**Goal**
Collect every line in the material that contains the string "pyautogui", matching uppercase and lowercase exactly, and copy each one in full.

**Stored data**
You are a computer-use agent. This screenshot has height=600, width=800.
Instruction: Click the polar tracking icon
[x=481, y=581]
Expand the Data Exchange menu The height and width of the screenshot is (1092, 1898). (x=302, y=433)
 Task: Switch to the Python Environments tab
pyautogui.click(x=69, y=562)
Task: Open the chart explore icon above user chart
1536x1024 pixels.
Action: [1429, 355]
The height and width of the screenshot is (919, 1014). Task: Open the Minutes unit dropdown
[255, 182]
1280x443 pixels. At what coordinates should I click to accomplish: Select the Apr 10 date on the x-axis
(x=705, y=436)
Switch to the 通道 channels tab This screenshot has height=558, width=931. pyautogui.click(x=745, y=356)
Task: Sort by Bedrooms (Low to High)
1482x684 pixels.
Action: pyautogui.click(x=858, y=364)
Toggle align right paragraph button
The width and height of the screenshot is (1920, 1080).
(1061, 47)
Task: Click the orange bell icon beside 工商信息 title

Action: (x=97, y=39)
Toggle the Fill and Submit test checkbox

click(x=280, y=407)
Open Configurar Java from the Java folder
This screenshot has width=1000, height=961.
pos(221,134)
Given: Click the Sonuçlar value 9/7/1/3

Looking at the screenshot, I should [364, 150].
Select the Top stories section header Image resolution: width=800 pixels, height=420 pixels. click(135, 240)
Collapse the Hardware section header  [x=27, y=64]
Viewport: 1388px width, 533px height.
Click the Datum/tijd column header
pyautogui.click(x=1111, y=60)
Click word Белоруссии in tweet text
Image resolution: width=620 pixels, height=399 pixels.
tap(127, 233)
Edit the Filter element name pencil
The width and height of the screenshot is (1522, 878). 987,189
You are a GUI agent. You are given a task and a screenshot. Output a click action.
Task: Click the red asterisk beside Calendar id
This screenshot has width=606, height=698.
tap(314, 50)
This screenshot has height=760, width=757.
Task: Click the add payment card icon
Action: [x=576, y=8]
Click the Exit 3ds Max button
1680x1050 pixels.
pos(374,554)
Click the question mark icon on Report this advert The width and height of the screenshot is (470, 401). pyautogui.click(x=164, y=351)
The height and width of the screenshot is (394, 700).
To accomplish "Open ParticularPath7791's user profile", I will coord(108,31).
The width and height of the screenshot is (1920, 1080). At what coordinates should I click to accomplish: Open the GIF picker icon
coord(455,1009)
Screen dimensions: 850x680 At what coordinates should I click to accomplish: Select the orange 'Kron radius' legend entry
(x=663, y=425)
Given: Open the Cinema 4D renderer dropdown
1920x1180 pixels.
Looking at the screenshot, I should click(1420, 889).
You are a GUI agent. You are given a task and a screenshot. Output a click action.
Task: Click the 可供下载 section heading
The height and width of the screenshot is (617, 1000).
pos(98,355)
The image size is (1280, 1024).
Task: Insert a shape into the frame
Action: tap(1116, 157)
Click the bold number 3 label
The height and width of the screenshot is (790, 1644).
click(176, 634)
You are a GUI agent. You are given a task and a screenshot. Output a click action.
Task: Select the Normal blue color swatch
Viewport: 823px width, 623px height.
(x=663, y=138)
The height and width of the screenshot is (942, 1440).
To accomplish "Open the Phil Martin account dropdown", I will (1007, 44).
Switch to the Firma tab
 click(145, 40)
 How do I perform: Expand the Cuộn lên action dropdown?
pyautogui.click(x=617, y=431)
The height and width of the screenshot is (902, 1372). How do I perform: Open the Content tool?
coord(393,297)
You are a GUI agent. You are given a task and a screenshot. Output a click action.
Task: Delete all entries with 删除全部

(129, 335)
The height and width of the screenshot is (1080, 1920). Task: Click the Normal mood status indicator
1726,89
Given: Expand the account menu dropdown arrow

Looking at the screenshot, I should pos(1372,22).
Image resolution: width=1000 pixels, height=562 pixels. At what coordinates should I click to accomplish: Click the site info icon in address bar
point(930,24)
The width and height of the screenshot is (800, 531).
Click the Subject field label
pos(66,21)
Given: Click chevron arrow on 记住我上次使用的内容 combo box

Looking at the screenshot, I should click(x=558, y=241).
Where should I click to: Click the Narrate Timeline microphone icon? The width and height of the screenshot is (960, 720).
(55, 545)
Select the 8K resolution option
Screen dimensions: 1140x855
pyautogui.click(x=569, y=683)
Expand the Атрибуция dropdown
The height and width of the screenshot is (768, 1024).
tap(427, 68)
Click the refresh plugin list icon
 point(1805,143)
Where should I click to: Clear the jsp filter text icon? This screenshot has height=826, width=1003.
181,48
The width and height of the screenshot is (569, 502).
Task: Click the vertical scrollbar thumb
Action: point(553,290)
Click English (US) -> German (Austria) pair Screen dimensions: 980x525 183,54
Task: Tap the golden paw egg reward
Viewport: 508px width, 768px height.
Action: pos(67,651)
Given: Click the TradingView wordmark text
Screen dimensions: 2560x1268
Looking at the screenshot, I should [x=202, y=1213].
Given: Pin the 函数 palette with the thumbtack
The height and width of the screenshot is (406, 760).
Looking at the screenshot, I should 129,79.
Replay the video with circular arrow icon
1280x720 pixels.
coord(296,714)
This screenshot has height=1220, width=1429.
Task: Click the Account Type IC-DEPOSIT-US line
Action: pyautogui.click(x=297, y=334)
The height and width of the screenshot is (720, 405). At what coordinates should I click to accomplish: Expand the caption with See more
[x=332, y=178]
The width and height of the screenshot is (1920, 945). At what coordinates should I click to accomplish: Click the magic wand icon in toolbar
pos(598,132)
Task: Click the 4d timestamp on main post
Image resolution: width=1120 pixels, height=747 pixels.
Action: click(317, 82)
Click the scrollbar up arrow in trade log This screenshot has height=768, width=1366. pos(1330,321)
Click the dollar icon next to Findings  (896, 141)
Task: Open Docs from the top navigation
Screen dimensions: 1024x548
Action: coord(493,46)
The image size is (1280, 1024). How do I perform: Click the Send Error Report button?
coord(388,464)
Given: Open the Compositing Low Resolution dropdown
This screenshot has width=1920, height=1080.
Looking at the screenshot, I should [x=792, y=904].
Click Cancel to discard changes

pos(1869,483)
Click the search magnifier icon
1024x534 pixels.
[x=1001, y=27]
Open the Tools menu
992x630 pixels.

**Written response**
pyautogui.click(x=69, y=562)
Switch to the 通道 channels tab This screenshot has height=558, width=931. pyautogui.click(x=745, y=356)
Action: pyautogui.click(x=858, y=364)
pyautogui.click(x=1111, y=60)
Click the question mark icon on Report this advert The width and height of the screenshot is (470, 401). pyautogui.click(x=164, y=351)
pyautogui.click(x=617, y=431)
pyautogui.click(x=569, y=683)
Action: pyautogui.click(x=297, y=334)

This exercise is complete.